§ **CONSIGNAS DE TRABAJO**
a - Responde, a partir del texto sobre el granulado de caucho, estas preguntas:
(i) ¿Desde qué fecha prohíbe la Comisión Europea la comercialización del granulado de caucho?
(ii) ¿Cuántos campos de fútbol hay en España?
(iii) ¿Qué otro material se ha prohibido ya dentro de la estrategia europea contra los microplásticos?
b - Indica si cada afirmación concuerda con el texto sobre el granulado de caucho y cita las palabras del texto que lo deciden:
(i) La Comisión Europea prohíbe el granulado de caucho por su contribución a la contaminación con microplásticos.
(ii) El granulado de caucho se obtiene triturando neumáticos.
(iii) Los campos de césped artificial no se riegan.
c - Prosigue el texto sobre el granulado de caucho a partir de su última oración.

§ **FRAGMENTO DE TEXTO**
——
El estudio del CSIC confirma los resultados de investigaciones anteriores, como la dirigida por María Llompart, investigadora y profesora titular del departamento de Química Analítica Nutrición y Bromatología en la Universidad de Santiago de Compostela, que concluyó que las superficies de juego con caucho deberían estar prohibidas por la alta concentración de algunos compuestos tóxicos que podrían favorecer el desarrollo de enfermedades como la leucemia y el linfoma no-Hodgkin.

El granulado de caucho no se podrá utilizar en los campos de césped artificial

Todos los futbolistas aficionados, los jugadores de hockey, rugby y otros deportes que se practican sobre campos de césped artificial, y los padres de los niños que aprenden estos deportes, saben lo que es el granulado de caucho que se utiliza para amortiguar las caídas y los botes de las pelotas.

 Se mete en el calzado, lo ensucia todo y es un residuo, del tipo de los microplásticos, que perjudica gravemente el medio ambiente. Por fortuna, la Comisión Europea ha decidido prohibir su comercialización a partir del 17 de octubre de 2031 (reglamento 2023/2055), no por razones de de salud, sino porque representa una gran contribución a la contaminación del medioambiente con microplásticos.

En el conjunto del planeta, se estima que pueden estar produciendo 16.000 toneladas anuales, mientras que otros desechos industriales y agrícolas, como los fertilizantes, son responsables de 10.000 toneladas.

Lucha contra los microplásticos

La prohibición del caucho sintético forma parte de la estrategia europea para reducir la contaminación con microplásticos. Ya se ha prohibido la purpurina, otro material omnipresente en nuestras vidas. Te puedes preguntar, entonces, por qué si el caucho es tan dañino no se prohibe inmediatamente.

La razón es que sustituirlo va a ser una odisea económica. Es un negocio muy rentable para las empresas que reciclan neumáticos, que tendrán que reconvertirse y buscar otras fuentes de ingresos o cerrar. Y los clubes, colegios y todas las empresas y organizaciones que cuentan con pistas de césped artificial van a tener que encontrar una alternativa limpia que no hunda sus presupuestos.

El granulado de caucho se fabrica triturando neumáticos 

Solo en España hay más de 10.000 campos de fútbol y cada año se construyen o se renuevan unos 400. Como parte del caucho se lo llevan los deportistas en sus zapatillas y botas, o es arrastrado por el agua de riego (sí, los campos de césped artificial se riegan) o por la lluvia, junto a cada pista hay enormes sacos de caucho para reponerlo.
——
(Extractos de datos)
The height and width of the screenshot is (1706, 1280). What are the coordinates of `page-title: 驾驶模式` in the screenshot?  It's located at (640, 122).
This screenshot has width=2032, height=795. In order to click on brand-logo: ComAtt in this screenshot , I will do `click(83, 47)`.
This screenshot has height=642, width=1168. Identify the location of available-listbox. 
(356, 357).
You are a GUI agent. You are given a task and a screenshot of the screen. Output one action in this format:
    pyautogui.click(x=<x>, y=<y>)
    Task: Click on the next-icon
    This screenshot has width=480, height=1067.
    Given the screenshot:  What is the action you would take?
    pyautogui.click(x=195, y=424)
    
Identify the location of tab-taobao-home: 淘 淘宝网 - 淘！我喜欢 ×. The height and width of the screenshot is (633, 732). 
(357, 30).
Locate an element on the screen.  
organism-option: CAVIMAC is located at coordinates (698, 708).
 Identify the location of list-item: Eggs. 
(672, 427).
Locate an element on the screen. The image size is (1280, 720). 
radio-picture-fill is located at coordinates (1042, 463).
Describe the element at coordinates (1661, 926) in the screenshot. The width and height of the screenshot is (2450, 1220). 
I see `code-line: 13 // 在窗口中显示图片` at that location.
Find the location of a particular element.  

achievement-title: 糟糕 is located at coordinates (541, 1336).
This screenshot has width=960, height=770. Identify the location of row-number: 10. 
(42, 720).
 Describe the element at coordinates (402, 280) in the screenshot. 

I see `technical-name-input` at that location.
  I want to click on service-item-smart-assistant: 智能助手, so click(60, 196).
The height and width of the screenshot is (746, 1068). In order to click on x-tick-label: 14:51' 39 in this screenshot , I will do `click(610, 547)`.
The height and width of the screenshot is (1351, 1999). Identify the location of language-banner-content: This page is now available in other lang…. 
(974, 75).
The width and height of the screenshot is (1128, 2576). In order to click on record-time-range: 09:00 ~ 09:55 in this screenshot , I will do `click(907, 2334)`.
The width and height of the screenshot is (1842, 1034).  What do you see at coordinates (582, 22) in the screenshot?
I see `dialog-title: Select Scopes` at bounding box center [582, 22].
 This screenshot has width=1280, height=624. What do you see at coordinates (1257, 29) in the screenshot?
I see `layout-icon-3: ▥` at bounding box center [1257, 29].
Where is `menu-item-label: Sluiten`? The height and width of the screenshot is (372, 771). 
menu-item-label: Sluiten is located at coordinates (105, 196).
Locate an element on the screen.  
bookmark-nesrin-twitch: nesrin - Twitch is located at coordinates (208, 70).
——
§ **RESPUESTAS POR APARTADO**
a -
(i) Desde el 17 de octubre de 2031 (reglamento 2023/2055).
(ii) Más de 10.000.
(iii) La purpurina.

b -
(i) Sí: «porque representa una gran contribución a la contaminación del medioambiente con microplásticos».
(ii) Sí: «El granulado de caucho se fabrica triturando neumáticos».
(iii) No: «sí, los campos de césped artificial se riegan».

c -
Consecuencia: la alternativa será un negocio que moverá miles de millones de euros. Por cierto, las empresas que reciclan neumáticos preguntan qué se va a hacer con los millones de neumáticos que van a dejar de triturarse, teniendo en cuenta que para amortiguar un solo campo de fútbol se usan unos 27.000 neumáticos. Probablemente se quemarán fuera de la Unión Europea, pero esa es otra cuestión.  

En la Universidad de Castilla-La Mancha, el grupo de investigación IGOID ha inidicado el proyecto "Circular and safe solution for synthetic turf pitches" (LIFET4C) para encontrar una alternativa perfecta al caucho. Los expertos tienen claros los requisitos: si es de plástico, el tamaño tiene que ser mayor de cinco milímetros (de lo contrario, sería, de nuevo, un microplástico),  de origen reciclado y, a su vez, reciclable, y su ciclo de vida tiene que ser controlado, es decir, no puede acabar en las alcantarillas.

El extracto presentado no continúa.